Amor y Amargo – this is tiny bar dedicated to cocktails made with bitters.  It’s a ballsy concept and the drinks were good.  I ran into an old friend behind the bar, so she just poured me a couple fun drinks.  I liked it but didn’t completely understand the hype behind it. 

Death & Co – I’ve heard about this place, but again didn’t expect to go.  It just happened to be next door Amor y Amargo, so of course I had to go!  It was without a doubt cool inside.  I was impressed, sexy and dark, totally lived up to its name.  I just let the ladies behind the bar pour me whatever they thought was best which ended up being a Guns and Rose and Devil Inside.  I remember liking them but I was toasty by this point.  I’d go back for sure.  I’m glad they took such care of me because if I hadn’t be a buzzed, I would have been in a lot of pain on my walk home with the impressive blisters I had by that point. 

Bluebird Coffee – skipped breakfast the next day, just had coffee on the way to Le Bernadin.  Best coffee I found in the city.  These guys care and make good espresso. 
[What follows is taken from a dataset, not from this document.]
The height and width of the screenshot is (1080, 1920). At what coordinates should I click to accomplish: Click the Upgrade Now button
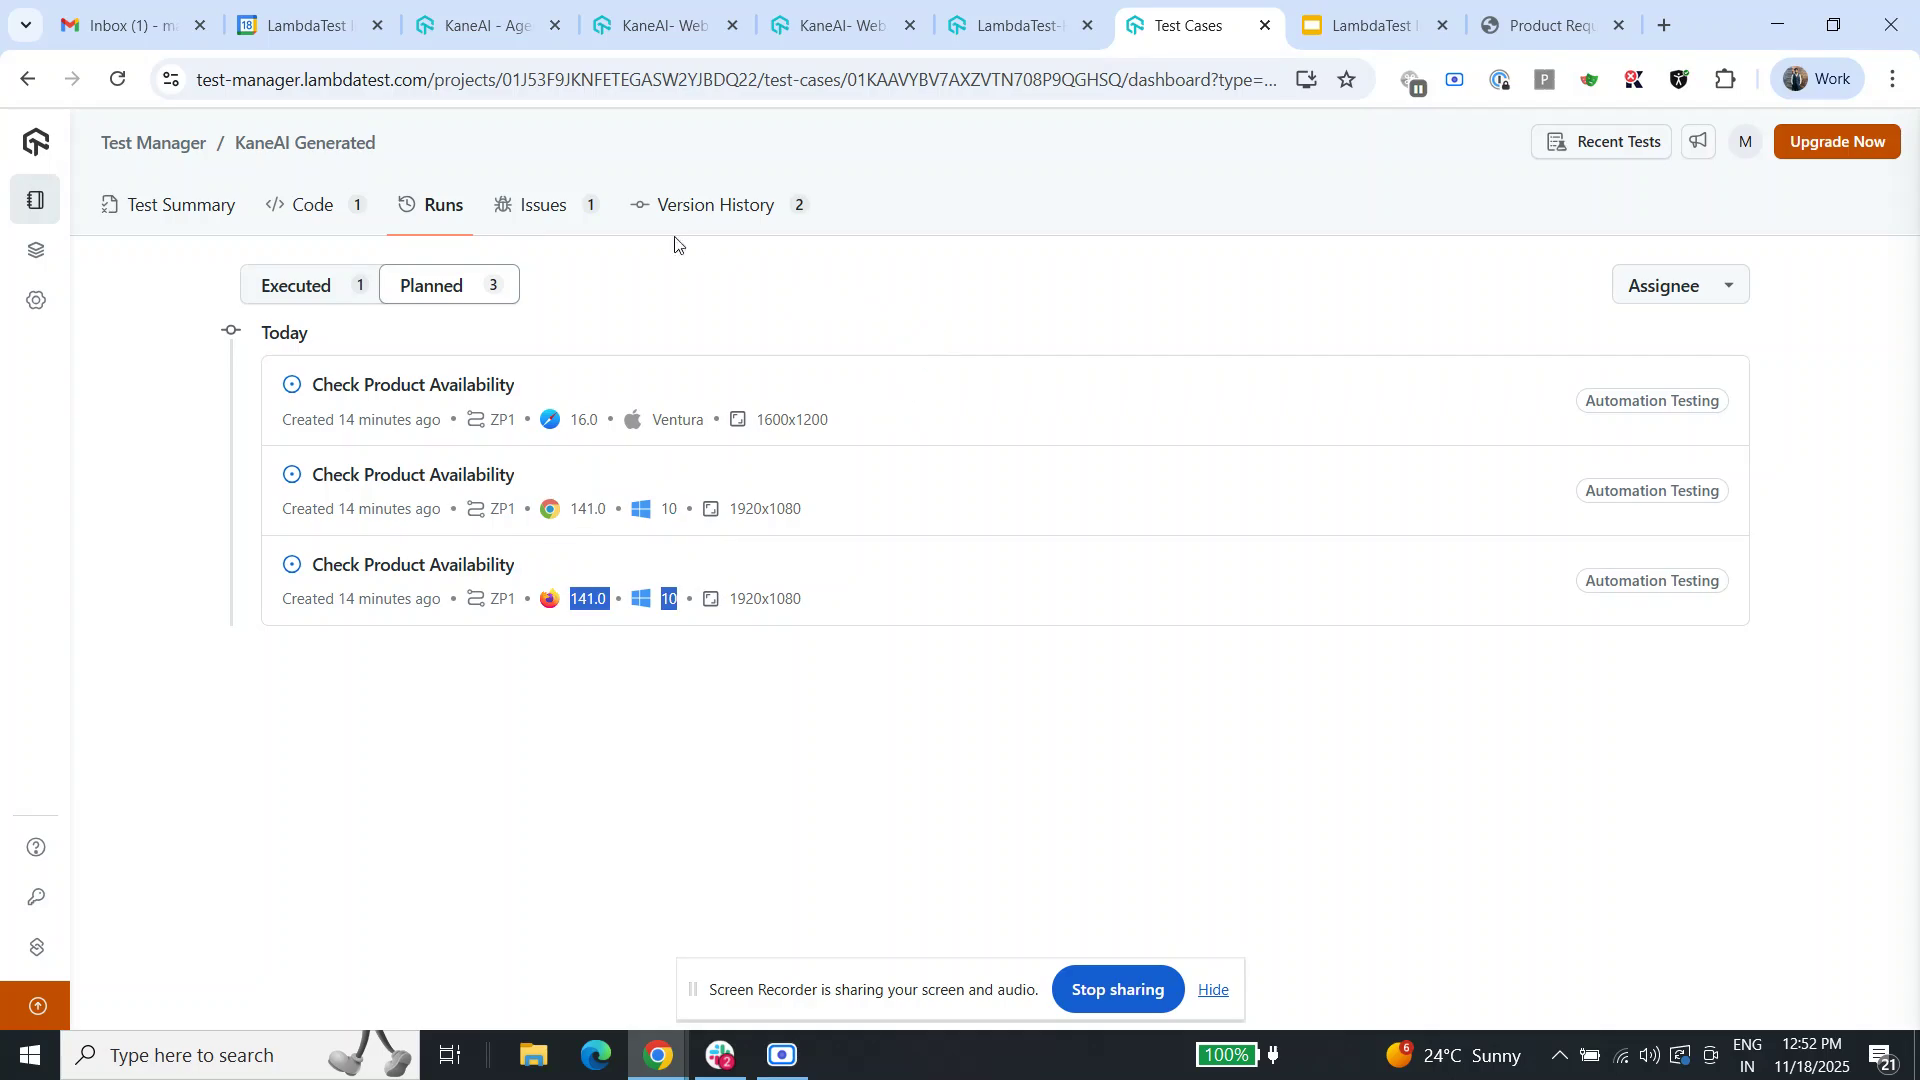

Bar Boulud/Boulud Sud – I tried to go to Bar Boulud but they were closed between lunch and dinner.  Lame.  I went next door to Boulud Sud.  Such a difference being in Midtown vs LES.  Everything was a bit more accessible and friendly for a older, wealthier crowd.  A bit tame for my taste.  Alfred Gratien Rosé was pleasant though. 

Ten Bells – Lots of people recommended this place to me, and frankly I didn’t quite get it.  The service was bad, the wine list was only on a chalk board that was hard to read, and the wine glasses were total crap.  They might as well have just used juice glasses, it probably would have been better.  They wines were good, not amazing.  Just naturally made.  I could see how people could have a really memorable night here if the server likes you and steers you well, but my experience was lacking.  Go to Terrior E.vil.  At least my drinking buddy was fun to hang out with, I can’t imagine going here alone.

Terrior E.vil – After dinner at Hearth, I went back because Jeff from Sunday night saw me at Hearth and made me promise to come back.  It was just as awesome as the first time, plus this time I got to meet Kim who also is a certified ass kicker.  Go here! 

Pouring Ribbons – My final bar in NYC, and it was a gem.  Both the guys behind the bar were great, one of whom was an owner who had been lured away from Death & Co.  They’re drinks were great.  I had a Mutiny Suppressor which as delicious and then the Sprezzatura Royale, which along with the lechuga from Booker and Dax were the two most memorable cocktails I had.  This one was made with lambrusco and amaro and was awesome!  The bar itself still felt like it was settling into itself and developing its personality.  I have no doubt that this place will develop a personality.  In the meantime just go and have some kick ass drinks. 

There you go, my liver abuse in full detail(not counting all the wine at lunch and dinner).